RedFox · edit-2 4 months ago

Keep Tier-One Applications Out of Virtual Environments

@Im_old · 4 months ago

That article is SO wrong. You don’t run one instance of a tier1 application. And they are on separate DCs, on separate networks, and the firewall rules allow only for application traffic. Management (rdp/ssh) is from another network, through bastion servers. At the very least you have daily/monthly/yearly (yes, yearly) backups. And you take snapshots before patching/app upgrades. Or you even move to containers, with bare hypervisors deployed in minutes via netinstall, configured via ansible. You got infected? Too bad, reinstall and redeploy. There will be downtime but not horrible. The DBs/storage are another matter of course, but that’s why you have synchronous and asynchronous replicas, read only replicas, offsites, etc. But for the love of what you have dear, don’t run stuff on bare metal because “what if the hypervisor gets infected”. Consider the attack vector and work around that.

@thirteene · 4 months ago

You can prevent downtime by mirroring your container repository and keeping a cold stack in a different cloud service. We wrote an loe, decided the extra maintenance wasn’t worth the effort to plan for provider failures. But then providers only sign contracts if you are in their cloud and you end up doing it anyways.

Unfortunately most victims aren’t using best practices let alone industry standards. The author definitely learned the wrong lesson though.

RedFox · 4 months ago

Good comments.

Do you think there’s still a lot of traditional or legacy thinking in IT departments?

Containers aren’t new, neither is the idea of infrastructure as code, but the ability to redeploy a major application stack or even significant chunks of the enterprise with automation and the restoration of data is newer.

@Im_old · 4 months ago

There is so much old and creaky stuff lying around and people have no idea what it does.
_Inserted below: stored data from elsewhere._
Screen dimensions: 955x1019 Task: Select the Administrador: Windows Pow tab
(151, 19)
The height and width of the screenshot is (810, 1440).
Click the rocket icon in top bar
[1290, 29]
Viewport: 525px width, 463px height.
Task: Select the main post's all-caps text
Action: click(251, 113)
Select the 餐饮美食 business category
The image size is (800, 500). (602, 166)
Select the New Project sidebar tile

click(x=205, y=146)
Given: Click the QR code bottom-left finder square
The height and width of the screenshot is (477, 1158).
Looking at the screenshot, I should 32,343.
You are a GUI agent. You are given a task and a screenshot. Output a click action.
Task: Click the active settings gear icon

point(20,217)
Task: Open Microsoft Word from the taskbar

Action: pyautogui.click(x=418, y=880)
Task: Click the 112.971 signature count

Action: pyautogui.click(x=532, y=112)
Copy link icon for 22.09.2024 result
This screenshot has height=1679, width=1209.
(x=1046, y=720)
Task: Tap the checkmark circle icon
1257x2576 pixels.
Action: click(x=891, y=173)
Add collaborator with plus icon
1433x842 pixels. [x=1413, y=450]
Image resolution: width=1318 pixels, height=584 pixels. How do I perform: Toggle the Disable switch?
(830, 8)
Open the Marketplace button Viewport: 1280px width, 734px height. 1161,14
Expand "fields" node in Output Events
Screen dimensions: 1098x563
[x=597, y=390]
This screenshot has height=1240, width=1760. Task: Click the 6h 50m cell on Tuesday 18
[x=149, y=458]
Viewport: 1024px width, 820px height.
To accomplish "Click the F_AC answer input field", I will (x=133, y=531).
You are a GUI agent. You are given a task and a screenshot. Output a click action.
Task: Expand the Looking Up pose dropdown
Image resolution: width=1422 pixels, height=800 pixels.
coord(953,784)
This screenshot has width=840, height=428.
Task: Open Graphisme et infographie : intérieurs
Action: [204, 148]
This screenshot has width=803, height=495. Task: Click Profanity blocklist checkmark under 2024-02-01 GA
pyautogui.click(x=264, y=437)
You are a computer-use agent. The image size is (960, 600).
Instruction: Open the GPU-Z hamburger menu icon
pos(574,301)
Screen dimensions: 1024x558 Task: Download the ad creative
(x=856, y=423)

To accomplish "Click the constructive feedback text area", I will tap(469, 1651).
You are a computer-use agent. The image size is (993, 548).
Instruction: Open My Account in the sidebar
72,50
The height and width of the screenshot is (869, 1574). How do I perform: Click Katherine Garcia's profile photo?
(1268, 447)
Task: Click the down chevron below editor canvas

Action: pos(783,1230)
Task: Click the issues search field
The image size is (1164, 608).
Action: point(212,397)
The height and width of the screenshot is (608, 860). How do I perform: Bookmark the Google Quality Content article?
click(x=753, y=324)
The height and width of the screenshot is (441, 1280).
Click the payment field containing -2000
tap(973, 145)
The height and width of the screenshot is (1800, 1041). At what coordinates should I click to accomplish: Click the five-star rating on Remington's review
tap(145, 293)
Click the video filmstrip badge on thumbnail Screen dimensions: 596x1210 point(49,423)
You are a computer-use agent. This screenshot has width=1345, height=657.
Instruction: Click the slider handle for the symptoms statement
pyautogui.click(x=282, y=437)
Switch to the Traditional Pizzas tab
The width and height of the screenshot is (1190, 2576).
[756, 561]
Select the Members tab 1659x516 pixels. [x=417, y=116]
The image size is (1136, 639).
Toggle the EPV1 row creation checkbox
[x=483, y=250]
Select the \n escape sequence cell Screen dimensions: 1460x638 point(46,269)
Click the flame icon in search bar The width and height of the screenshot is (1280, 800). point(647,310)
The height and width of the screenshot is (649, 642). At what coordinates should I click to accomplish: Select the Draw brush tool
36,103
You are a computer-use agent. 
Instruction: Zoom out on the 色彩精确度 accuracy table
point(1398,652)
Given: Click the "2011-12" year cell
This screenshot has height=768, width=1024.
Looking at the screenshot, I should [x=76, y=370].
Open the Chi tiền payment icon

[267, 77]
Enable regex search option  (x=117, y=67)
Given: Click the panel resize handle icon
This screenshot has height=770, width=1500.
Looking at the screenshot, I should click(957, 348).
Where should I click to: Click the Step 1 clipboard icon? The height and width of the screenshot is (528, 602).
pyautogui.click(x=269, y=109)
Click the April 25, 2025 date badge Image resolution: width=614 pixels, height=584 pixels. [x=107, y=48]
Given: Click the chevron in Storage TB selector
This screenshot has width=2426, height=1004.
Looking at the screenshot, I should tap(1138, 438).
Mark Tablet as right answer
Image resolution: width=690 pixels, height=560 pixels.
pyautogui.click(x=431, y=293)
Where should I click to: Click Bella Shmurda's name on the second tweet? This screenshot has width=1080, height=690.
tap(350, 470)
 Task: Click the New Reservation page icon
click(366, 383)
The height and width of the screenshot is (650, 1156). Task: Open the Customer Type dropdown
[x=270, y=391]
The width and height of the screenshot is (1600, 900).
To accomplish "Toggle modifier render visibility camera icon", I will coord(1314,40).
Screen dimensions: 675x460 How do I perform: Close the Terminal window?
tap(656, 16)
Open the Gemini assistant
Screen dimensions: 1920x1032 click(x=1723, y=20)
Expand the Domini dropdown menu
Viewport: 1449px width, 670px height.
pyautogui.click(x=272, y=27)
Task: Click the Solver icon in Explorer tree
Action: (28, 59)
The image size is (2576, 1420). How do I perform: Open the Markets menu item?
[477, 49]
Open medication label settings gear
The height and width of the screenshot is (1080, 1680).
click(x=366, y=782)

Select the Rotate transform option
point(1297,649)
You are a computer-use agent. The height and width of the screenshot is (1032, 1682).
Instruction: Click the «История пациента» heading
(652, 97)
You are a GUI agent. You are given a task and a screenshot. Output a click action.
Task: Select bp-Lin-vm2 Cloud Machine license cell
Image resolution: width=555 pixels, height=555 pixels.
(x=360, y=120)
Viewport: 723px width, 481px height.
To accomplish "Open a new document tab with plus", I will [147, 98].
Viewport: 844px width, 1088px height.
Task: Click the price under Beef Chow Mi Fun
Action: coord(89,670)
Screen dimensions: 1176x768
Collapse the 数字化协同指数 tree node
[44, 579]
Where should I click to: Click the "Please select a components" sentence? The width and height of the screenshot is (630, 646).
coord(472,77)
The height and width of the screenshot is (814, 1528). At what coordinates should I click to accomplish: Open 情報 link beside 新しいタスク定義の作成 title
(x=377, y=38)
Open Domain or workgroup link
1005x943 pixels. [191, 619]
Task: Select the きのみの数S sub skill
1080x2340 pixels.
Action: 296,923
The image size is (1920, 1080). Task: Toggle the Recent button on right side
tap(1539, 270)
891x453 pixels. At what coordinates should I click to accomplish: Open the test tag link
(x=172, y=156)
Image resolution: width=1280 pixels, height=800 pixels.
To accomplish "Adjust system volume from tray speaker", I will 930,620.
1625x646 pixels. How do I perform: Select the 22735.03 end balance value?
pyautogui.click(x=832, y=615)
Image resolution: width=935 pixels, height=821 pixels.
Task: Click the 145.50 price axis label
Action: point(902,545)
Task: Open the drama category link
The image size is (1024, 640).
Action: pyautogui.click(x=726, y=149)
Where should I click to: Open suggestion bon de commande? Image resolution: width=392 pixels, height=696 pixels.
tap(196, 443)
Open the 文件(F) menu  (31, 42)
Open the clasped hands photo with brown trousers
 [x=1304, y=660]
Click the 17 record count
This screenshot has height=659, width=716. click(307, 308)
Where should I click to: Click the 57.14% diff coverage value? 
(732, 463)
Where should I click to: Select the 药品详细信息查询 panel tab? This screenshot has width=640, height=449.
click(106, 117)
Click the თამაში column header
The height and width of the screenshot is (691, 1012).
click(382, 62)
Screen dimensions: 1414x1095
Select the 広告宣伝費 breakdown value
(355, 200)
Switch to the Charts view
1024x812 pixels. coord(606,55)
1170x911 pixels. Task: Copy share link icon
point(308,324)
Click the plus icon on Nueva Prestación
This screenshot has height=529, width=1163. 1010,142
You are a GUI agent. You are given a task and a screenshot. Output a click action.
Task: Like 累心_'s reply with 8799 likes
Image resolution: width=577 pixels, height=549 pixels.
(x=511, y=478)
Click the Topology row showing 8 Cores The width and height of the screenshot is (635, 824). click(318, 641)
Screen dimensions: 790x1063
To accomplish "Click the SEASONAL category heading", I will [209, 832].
Beige boxes in a cabinet that when we had to decommission it the only way to understand what it does was doing the scream test: turn it off and see who screams!

Or even stuff that was deployed as IaC by an engineer but then they left and so was managed “clickOps”, but documentation never updated.

When people talk about the Tier1 systems they often forget the peripheral stuff required to make them work. Sure the super mega shiny ERP system is clustered, with FT and DR, backups off site etc. But it talks to the rest of the world through an internal smtp server running on a Linux box under the stairs connected to a single consumer grade switch (I’ve seen this. Dust bunnies were almost sentient lol).

Everyone wants the new shiny stuff but nobody wants to take care of the old stuff.

Or they say “oh we need a new VM quickly, we’ll install the old way and then migrate to a container in the cloud”. And guess what, it never happens.